Takahashi Haruyuki est un ancien directeur de l’agence de publicité Dentsu, leader sur le marché japonais. Considéré comme « l’homme de l’ombre » pendant la candidature de Tokyo aux JO de 2020, il aurait permis d’obtenir des voix en faveur de la capitale nippone grâce à son réseau international dans la sphère sportive, développé pendant ses années à Dentsu. C’est pourquoi ses propos ont tant étonné, car ils provenaient d’un homme étant parfaitement au fait des pratiques du monde du sport. En effet, si un report à l’année suivante était certes imaginable, personne ne s’attendait à ce que l’on propose de décaler les JO de deux ans.

Mais M. Takahashi n’a pas parlé sans réfléchir. Dans le cas d’un report à 2021, il faudra penser aux différents sports ayant déjà prévu des championnats du monde entre l’été et l’automne : athlétisme en août à Eugene (dans l’État de l’Oregon aux États-Unis), natation à Fukuoka en juillet-août, judo à Tachkent en Ouzbékistan (pas de calendrier précis à l’heure actuelle) et gymnastique à Copenhague en octobre. Si les Jeux sont tenus en juillet et août 2021, les dates de ces championnats devront être décalées. Mais chaque fédération sportive a déjà signé des contrats avec des sponsors et a négocié les droits de retransmission avec les chaînes de télévision.

La situation est différente si le report est de deux ans. Il y aura les Jeux olympiques d’hiver à Pékin et aussi la Coupe du monde de football, mais le Qatar a prévu de l’organiser de novembre à décembre pour éviter la chaleur étouffante de l’été. En d’autres termes, l’été 2022 est vide dans le calendrier du sport au niveau mondial. En décalant les JO de Tokyo à cette période, trois évènements sportifs majeurs se succèderont. De quoi créer un scénario très intéressant d’un point de vue commercial.

Takahashi, en tant qu’expert de l’industrie du sport, a sans doute très bien calculé son coup lorsqu’il émettait la possibilité d’un report de deux ans.

Mais cette idée n’est pas dépourvue d’obstacles. Les Jeux du Commonwealth auront lieu en juillet et août 2022 à Birmingham en Angleterre et les Jeux asiatiques en septembre à Hangzhou en Chine. En terme de taille, ces deux compétitions multisports ne sont dépassées que par les Jeux olympiques. Même s’ils ne sont pas autant suivis que lui, ces deux évènements internationaux feront à leur tour face à des problèmes de réorganisation en cédant leur créneau de l’été 2022 aux JO de Tokyo.

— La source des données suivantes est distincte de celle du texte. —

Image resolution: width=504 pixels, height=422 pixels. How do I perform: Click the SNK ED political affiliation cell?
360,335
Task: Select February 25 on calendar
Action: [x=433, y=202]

Si les JO sont reportés d’un ou deux ans, les casse-têtes seront nombreux pour les organisateurs : gestion des coûts du comité d’organisation et des frais de personnel (composé de plusieurs milliers de personnes), recrutement des bénévoles à refaire, revente des billets, réaménagement des installations sportives et des hôtels, etc. On pourrait tout simplement annuler les JO de Tokyo, mais cela reviendrait à renoncer à 7 années de longues et minutieuses préparations. Le choix est difficile.

Un mastodonte immobilisé par des contraintes commerciales

Portés par le mercantilisme, les Jeux olympiques n’ont cessé de gagner en ampleur. Tout commence avec les JO de 1984 à Los Angeles. Peter Ueberroth, à la tête du comité d’organisation, introduit le système « un sponsor par catégorie », qui permet de lever des fonds en grande quantité. En outre, il commercialise l’évènement en faisant payer cher les droits de diffusion télévisuelle et en mettant en vente des produits dérivés. Le « plan d’affaires Ueberroth » fonctionne à merveille et permet d’organiser les JO sans presque rien coûter aux contribuables.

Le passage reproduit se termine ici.